▸ **TASK DIRECTIONS**:
Rewrite every line of the material below as a numbered list, leaving out any blank lines.

▸ **SUPPLIED RECORDS**:
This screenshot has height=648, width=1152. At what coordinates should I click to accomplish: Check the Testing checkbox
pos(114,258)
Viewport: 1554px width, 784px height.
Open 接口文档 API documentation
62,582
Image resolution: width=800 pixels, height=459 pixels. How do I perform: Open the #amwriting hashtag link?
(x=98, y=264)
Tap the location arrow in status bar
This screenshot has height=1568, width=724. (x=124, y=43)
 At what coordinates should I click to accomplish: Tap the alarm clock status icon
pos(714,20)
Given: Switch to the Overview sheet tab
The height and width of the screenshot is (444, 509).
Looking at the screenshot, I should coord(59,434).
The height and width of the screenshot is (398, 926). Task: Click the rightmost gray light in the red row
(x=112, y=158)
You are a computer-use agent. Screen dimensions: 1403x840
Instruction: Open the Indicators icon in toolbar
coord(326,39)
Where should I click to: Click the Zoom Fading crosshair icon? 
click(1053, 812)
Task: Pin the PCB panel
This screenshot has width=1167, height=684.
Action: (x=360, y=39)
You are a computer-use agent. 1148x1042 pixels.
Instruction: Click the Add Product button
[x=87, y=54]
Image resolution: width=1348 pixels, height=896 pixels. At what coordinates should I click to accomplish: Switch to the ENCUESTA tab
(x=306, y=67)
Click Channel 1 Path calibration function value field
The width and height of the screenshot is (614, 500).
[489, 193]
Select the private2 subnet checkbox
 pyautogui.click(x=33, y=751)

▸ **EXERCISE OUTPUT**:
1. This screenshot has height=648, width=1152. At what coordinates should I click to accomplish: Check the Testing checkbox
2. pos(114,258)
3. Viewport: 1554px width, 784px height.
4. Open 接口文档 API documentation
5. 62,582
6. Image resolution: width=800 pixels, height=459 pixels. How do I perform: Open the #amwriting hashtag link?
7. (x=98, y=264)
8. Tap the location arrow in status bar
9. This screenshot has height=1568, width=724. (x=124, y=43)
10.  At what coordinates should I click to accomplish: Tap the alarm clock status icon
11. pos(714,20)
12. Given: Switch to the Overview sheet tab
13. The height and width of the screenshot is (444, 509).
14. Looking at the screenshot, I should coord(59,434).
15. The height and width of the screenshot is (398, 926). Task: Click the rightmost gray light in the red row
16. (x=112, y=158)
17. You are a computer-use agent. Screen dimensions: 1403x840
18. Instruction: Open the Indicators icon in toolbar
19. coord(326,39)
20. Where should I click to: Click the Zoom Fading crosshair icon? 
21. click(1053, 812)
22. Task: Pin the PCB panel
23. This screenshot has width=1167, height=684.
24. Action: (x=360, y=39)
25. You are a computer-use agent. 1148x1042 pixels.
26. Instruction: Click the Add Product button
27. [x=87, y=54]
28. Image resolution: width=1348 pixels, height=896 pixels. At what coordinates should I click to accomplish: Switch to the ENCUESTA tab
29. (x=306, y=67)
30. Click Channel 1 Path calibration function value field
31. The width and height of the screenshot is (614, 500).
32. [489, 193]
33. Select the private2 subnet checkbox
34.  pyautogui.click(x=33, y=751)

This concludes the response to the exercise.